Igor: Il nostro jet è stato un impagabile Vito (cambio automatico e cruise control a nastro) abbiamo rischiato vari speronamenti in rotonda, ci siamo beccati qualche canchero… dal labiale dietro al finestrino ho capito: “@#%$ evvribbaddaya @#%$”…quindi tutto regolare!!! il più delle volte eravamo accolti dagli inebrianti profumi dei locali inglesi e la nostra colonna sonora sono stati gli Iron Maiden a tutto volume !!!
Quante volte avete forato? Rotto il furgone? Ovviamente di notte? Pioveva? Dopo un concerto, esaltati, come prendevate le rotatorie? Vi ha fermato la polizia? Multe?
Igor: Non me lo spiego, ma siamo scivolati sul territorio franco-britannico senza incappare in sfighe preannunciate dai Maya, incredibile ma vero pensavo che alla dogana avrebbero incatenato Neb mentre esclamavano : “finalmente lo abbiamo beccato il porcone” e fuso la chiave della cella… invece no, il Vito non ha dato un colpo di tosse, è andato tutto talmente liscio che scusate …ma me li tocco per il futuro !!!
Marco: I Carabinieri di Imola ci ha fermato alla partenza alle 3.30 sotto casa di Igor, pensando stessimo svaligiando il palazzo: sono entrati nella via in contro mano a sirene lampeggianti spiegate e… “chefffffate e dddddove ve ne annnnate a quest’ora ehhhhh??” e noi “andiamo in Inghilterra”… loro “mizzzzzzegha e peccchè nunciannnnnate n’aereo???”!!! E’ stato benaugurante ….
So benissimo che in realtà avevate un budget fantascientifico. Hotel 5 stelle superiori del tipo “stanotte tocca a me dormire DENTRO il furgone” oppure il vocalist che voleva l’unica coperta disponibile in quanto “lui non può prendere un raffreddore (gli altri che prendano la polmonite!)”?
Igor: Purtroppo ho dovuto dividere un letto da una piazza e mezzo con l’onnipresente Neb che tentava di approcciarmi e ho dovuto respingerlo tutta notte…. (ride, ndr) (scherzo)… poi dando retta al mitico Malc a Wakefield nel suo doubledecker tour-bus mi sono dovuto chiudere a uovo dentro al sacco a pelo… “ragazzi spegnete pure la stufetta quando andate a letto se no si fa troppo caldo”… era freddo come il tocco della morte!!

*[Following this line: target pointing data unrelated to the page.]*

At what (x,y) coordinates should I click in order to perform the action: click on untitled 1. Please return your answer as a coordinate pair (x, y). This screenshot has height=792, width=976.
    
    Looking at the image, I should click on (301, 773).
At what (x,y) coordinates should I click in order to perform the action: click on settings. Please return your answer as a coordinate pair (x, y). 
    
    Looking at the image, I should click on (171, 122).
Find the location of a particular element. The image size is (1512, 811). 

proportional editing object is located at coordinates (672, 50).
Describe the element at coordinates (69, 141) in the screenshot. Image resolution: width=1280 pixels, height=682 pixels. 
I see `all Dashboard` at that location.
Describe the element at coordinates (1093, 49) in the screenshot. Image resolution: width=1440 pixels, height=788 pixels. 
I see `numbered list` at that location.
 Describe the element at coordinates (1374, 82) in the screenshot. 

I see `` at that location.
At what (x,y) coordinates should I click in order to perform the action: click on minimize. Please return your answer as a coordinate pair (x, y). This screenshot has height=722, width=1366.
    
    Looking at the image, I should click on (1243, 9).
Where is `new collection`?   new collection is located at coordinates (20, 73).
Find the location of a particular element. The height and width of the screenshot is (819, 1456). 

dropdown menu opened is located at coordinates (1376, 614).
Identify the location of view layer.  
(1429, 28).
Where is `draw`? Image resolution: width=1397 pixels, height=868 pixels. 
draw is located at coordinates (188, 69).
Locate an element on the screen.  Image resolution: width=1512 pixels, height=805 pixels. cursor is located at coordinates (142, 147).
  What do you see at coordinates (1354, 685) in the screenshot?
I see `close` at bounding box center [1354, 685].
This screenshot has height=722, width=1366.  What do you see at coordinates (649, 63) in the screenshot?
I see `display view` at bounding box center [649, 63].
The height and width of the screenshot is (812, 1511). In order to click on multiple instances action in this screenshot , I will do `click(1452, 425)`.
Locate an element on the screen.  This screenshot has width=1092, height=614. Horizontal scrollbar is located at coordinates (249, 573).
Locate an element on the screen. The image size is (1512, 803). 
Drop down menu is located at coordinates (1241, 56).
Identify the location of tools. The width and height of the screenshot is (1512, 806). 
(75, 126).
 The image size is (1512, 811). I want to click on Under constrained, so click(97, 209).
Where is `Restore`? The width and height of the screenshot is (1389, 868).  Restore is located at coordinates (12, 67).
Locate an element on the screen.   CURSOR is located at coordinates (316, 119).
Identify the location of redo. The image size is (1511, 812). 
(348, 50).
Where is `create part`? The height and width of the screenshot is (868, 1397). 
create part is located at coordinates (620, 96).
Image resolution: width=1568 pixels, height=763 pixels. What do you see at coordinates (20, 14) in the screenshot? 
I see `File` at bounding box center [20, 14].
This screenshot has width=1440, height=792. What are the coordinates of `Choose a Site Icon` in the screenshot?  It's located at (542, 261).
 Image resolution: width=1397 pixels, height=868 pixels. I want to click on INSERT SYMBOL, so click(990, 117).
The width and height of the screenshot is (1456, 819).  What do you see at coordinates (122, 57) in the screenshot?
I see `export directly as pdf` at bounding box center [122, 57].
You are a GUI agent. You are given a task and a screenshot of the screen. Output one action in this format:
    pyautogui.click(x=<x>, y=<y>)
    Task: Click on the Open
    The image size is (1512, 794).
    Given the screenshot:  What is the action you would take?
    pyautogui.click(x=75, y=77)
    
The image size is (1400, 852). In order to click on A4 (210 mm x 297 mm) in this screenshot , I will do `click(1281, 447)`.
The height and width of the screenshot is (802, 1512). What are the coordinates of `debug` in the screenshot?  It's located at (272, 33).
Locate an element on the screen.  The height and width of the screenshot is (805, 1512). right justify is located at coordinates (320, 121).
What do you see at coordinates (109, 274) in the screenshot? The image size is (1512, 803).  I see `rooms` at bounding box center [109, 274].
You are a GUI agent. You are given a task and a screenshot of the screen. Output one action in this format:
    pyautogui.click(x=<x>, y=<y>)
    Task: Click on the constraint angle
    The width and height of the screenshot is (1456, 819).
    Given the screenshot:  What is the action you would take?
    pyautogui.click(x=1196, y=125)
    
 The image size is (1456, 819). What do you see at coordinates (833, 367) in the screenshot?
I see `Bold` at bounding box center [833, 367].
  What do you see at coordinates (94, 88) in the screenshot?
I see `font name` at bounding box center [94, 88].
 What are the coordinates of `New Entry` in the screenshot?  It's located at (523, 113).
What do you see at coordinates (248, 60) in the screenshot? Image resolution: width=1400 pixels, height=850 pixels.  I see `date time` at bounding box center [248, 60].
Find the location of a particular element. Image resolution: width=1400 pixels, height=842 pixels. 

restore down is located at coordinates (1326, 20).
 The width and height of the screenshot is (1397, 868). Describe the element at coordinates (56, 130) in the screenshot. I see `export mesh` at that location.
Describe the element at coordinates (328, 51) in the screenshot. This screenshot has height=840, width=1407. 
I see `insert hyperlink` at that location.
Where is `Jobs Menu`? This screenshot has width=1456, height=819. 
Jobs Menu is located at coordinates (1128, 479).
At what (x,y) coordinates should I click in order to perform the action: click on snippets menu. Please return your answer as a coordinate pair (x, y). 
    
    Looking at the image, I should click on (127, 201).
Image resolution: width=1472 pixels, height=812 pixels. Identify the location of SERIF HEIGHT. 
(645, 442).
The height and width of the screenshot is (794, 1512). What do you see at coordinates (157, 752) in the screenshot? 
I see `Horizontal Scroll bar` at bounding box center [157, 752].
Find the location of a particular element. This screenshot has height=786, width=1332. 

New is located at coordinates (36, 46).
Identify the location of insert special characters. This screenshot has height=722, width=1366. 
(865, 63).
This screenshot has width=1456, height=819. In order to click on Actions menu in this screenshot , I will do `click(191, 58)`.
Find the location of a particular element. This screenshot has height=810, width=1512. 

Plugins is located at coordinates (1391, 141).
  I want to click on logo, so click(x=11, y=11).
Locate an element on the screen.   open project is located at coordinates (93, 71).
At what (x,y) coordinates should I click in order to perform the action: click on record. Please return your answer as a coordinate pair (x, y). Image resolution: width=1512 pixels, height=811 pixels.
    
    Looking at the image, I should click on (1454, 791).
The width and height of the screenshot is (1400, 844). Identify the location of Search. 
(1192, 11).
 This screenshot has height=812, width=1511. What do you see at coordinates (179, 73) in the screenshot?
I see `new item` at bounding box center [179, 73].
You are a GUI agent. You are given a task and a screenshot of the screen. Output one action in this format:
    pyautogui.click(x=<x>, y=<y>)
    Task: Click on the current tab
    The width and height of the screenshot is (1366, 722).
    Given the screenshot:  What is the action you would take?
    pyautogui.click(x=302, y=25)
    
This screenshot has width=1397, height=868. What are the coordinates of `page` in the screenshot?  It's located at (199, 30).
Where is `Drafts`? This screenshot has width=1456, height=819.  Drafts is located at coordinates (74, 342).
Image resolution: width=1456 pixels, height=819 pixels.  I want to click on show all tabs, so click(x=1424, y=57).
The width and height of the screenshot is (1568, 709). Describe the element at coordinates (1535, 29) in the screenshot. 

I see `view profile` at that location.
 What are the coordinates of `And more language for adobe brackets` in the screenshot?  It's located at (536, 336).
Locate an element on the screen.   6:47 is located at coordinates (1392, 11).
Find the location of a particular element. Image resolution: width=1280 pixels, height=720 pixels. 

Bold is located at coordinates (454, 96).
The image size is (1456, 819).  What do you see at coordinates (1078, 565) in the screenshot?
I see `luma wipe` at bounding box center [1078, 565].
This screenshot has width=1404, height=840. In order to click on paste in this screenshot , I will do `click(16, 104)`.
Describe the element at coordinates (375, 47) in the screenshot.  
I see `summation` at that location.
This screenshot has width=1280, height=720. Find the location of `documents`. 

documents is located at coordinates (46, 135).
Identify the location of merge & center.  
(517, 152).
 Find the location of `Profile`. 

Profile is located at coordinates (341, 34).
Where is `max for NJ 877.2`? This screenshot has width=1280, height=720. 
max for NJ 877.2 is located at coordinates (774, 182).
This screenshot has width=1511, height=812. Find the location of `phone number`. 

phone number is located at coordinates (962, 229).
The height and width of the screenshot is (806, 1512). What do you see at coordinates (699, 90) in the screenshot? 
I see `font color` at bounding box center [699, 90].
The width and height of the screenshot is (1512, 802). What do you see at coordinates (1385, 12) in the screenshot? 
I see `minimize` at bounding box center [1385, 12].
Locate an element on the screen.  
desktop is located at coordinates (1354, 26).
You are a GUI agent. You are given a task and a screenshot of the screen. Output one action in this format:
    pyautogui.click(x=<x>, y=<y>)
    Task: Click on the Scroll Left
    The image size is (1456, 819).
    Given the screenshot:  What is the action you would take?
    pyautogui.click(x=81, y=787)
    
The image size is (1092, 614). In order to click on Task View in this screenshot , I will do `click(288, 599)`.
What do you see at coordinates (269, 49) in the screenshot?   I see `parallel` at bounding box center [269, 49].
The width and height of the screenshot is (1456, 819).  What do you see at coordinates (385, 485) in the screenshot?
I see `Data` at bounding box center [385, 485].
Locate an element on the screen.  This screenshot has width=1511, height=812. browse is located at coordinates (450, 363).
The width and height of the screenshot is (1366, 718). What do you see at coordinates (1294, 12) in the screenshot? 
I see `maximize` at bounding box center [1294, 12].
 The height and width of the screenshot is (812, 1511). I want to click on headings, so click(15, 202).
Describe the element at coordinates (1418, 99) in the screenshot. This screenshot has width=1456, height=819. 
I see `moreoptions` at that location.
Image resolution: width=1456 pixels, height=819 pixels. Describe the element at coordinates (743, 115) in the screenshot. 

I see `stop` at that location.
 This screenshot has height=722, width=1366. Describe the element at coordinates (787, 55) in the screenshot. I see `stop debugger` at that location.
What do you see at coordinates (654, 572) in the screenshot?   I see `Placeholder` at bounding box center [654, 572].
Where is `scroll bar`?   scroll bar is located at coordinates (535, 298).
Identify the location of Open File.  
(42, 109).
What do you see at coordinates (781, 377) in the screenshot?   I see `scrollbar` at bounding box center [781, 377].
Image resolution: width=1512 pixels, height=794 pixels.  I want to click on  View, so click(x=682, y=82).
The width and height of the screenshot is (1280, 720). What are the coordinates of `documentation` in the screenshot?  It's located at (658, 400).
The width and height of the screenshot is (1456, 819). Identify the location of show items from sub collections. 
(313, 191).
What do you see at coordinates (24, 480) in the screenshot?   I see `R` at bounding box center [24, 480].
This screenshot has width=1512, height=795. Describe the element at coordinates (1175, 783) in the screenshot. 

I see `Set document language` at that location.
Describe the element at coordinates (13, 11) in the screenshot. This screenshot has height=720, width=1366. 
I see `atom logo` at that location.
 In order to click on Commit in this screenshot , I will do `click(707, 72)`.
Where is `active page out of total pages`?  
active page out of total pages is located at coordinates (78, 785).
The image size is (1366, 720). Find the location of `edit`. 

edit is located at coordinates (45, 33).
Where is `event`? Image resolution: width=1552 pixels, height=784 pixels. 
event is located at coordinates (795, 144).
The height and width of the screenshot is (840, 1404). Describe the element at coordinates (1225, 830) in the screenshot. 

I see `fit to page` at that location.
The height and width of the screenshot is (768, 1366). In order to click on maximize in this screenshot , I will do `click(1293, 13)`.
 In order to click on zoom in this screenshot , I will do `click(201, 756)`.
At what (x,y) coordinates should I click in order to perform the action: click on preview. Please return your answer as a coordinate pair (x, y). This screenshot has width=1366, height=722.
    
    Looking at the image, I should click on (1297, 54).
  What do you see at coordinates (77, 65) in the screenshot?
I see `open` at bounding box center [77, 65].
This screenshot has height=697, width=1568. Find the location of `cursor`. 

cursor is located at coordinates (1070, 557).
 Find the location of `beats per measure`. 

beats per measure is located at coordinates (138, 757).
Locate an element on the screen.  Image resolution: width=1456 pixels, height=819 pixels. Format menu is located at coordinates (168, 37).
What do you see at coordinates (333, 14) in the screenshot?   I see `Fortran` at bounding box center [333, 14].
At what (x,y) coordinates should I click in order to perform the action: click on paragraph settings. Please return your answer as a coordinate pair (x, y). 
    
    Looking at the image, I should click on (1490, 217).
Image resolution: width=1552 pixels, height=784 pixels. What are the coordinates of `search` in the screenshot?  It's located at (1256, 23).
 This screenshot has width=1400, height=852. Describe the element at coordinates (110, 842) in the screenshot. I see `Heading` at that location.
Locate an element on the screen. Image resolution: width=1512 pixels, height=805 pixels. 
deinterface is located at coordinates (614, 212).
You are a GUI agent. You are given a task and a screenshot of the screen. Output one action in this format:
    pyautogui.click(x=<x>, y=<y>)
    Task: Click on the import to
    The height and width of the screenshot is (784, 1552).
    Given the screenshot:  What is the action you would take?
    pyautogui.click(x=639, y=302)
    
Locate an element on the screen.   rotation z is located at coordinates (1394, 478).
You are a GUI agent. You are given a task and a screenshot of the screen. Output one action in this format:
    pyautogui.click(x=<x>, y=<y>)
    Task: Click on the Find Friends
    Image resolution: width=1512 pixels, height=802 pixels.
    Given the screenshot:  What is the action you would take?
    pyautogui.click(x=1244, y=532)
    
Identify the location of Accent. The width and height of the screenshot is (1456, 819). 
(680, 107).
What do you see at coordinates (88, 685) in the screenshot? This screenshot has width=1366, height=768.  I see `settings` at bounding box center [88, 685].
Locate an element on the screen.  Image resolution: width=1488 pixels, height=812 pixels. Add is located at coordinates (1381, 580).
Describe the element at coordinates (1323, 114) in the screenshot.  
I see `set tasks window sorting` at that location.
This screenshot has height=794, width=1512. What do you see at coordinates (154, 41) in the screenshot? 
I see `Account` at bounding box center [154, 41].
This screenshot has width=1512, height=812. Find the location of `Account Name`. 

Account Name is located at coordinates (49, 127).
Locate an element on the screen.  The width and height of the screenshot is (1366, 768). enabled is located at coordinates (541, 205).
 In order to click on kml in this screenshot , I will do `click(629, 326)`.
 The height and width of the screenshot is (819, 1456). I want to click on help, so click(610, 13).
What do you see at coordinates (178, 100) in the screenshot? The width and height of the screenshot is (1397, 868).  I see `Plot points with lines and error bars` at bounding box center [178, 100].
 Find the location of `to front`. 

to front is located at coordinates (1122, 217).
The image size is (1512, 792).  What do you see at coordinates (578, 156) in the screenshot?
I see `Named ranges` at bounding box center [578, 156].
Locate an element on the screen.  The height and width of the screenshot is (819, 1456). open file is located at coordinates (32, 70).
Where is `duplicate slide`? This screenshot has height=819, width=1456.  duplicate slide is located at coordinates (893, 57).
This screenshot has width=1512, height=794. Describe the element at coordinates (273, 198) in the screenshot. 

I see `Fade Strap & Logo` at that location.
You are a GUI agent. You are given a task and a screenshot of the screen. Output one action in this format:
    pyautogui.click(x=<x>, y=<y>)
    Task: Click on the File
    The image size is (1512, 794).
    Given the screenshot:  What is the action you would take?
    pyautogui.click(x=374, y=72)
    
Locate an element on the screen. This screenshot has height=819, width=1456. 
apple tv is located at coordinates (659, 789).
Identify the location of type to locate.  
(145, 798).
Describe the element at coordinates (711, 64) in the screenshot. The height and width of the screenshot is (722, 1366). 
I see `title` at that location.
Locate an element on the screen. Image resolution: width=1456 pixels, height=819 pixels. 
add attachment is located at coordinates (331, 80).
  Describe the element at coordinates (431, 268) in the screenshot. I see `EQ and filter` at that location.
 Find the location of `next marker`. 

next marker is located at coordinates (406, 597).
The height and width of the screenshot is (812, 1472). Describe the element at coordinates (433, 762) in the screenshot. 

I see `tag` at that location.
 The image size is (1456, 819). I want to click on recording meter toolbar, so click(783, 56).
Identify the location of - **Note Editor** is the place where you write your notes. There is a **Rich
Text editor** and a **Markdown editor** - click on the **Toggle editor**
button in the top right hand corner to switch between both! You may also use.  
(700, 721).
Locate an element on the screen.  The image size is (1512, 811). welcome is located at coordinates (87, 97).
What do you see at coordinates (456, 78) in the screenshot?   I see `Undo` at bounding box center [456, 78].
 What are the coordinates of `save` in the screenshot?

Marco: Sinceramente, considerando che al momento pare non abbiamo preso piattole o pidocchi, ho apprezzato la notte nella Doghouse di Boston… esperienza da provare almeno una volta prima di schiattare!!!
Tre souvenir ESSENZIALI che una rockstar in tour si porta a casa dall’Inghilterra? (Solo cose legali per favore…beh, fate voi)
Igor: Il liquore che ti ha dato soddisfazione… il Famous Grouse!!… il LoveSpoon (usanza Gallese) per fare pace con la compagna che ti aspetta a casa con il mattarello in mano e/o il teaser e il ricordo di un’esperienza che comunque puoi raccontare ai tuoi figli… o alle figlie degli altri (ride, ndr)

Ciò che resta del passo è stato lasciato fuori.